**Stated task:** Copy out the data below verbatim, beginning at the line that contains "Open the League of Legends game dropdown" and stopping after the line that contains "tap(419, 288)".

- - - - -

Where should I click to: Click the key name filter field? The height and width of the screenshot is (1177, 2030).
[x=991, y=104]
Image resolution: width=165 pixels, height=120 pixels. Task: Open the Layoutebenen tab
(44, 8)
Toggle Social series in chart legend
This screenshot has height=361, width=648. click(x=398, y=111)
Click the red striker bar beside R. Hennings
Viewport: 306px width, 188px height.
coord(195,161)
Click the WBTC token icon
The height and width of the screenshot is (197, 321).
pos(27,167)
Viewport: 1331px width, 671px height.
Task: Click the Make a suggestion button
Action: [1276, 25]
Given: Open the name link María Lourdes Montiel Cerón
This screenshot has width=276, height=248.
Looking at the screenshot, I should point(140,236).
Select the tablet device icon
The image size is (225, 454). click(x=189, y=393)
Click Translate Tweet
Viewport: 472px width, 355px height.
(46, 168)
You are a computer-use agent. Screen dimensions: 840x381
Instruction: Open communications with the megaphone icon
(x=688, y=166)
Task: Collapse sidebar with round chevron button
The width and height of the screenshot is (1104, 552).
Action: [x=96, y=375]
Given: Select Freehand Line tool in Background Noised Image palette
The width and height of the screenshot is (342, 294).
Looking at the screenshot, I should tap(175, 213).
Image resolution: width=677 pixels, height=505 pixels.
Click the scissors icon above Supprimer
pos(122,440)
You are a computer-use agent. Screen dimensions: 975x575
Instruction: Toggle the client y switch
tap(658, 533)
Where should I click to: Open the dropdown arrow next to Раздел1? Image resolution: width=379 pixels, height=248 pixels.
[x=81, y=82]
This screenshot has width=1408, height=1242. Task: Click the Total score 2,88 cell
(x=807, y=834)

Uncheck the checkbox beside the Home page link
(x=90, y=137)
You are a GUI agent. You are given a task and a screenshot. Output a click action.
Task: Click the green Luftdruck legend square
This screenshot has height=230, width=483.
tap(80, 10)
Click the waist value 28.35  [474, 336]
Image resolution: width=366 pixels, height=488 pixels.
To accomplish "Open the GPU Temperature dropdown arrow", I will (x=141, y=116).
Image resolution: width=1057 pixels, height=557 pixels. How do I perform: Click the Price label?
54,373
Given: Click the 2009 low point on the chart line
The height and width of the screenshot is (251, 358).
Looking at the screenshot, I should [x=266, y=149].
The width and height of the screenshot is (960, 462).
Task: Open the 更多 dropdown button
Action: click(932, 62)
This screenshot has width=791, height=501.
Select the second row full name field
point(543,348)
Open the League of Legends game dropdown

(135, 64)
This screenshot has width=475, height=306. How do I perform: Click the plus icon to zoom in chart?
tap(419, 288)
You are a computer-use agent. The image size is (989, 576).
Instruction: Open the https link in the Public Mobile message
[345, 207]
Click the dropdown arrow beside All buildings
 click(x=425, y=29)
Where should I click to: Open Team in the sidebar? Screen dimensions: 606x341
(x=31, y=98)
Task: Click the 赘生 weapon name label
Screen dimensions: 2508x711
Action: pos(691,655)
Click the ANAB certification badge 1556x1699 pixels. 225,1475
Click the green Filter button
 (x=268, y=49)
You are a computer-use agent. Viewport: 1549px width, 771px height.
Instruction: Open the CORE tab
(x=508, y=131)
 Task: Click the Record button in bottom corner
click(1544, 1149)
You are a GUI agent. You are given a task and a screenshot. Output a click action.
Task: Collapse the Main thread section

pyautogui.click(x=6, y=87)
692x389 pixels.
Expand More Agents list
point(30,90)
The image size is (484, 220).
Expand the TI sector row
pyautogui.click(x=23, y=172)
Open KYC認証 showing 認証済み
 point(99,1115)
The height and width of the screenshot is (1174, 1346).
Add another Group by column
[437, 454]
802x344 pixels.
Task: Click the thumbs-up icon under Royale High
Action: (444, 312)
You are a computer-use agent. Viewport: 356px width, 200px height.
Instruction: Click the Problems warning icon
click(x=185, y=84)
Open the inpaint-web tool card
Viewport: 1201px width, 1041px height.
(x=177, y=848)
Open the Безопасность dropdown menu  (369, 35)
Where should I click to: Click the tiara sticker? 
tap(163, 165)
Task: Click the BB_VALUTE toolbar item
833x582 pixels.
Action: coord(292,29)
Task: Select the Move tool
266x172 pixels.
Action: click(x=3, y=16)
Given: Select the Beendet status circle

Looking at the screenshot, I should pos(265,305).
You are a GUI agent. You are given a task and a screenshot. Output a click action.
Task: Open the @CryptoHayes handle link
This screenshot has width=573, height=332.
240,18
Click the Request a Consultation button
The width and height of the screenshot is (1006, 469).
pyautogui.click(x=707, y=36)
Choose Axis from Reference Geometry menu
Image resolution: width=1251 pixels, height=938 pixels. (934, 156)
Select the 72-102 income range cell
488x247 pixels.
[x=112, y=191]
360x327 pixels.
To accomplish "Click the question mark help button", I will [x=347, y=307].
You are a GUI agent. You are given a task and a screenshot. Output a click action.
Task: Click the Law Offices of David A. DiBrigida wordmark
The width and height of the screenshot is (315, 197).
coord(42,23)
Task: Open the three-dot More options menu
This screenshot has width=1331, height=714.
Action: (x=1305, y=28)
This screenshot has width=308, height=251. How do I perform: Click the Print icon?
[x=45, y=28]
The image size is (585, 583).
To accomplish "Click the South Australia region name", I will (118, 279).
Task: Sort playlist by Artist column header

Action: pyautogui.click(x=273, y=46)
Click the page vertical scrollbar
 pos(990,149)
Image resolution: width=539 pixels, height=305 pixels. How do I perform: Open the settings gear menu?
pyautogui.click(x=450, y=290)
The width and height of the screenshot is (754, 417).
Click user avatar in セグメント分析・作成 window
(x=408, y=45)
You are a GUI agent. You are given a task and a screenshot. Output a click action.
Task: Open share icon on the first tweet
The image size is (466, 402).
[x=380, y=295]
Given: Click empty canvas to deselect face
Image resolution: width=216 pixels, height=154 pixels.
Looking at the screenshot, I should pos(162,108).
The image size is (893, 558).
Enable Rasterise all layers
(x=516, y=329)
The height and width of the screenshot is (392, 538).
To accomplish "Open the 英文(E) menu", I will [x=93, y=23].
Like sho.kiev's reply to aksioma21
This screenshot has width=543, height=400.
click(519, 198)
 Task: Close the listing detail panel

- - - - -

**Reply to the exercise:**
Open the League of Legends game dropdown

(135, 64)
This screenshot has width=475, height=306. How do I perform: Click the plus icon to zoom in chart?
tap(419, 288)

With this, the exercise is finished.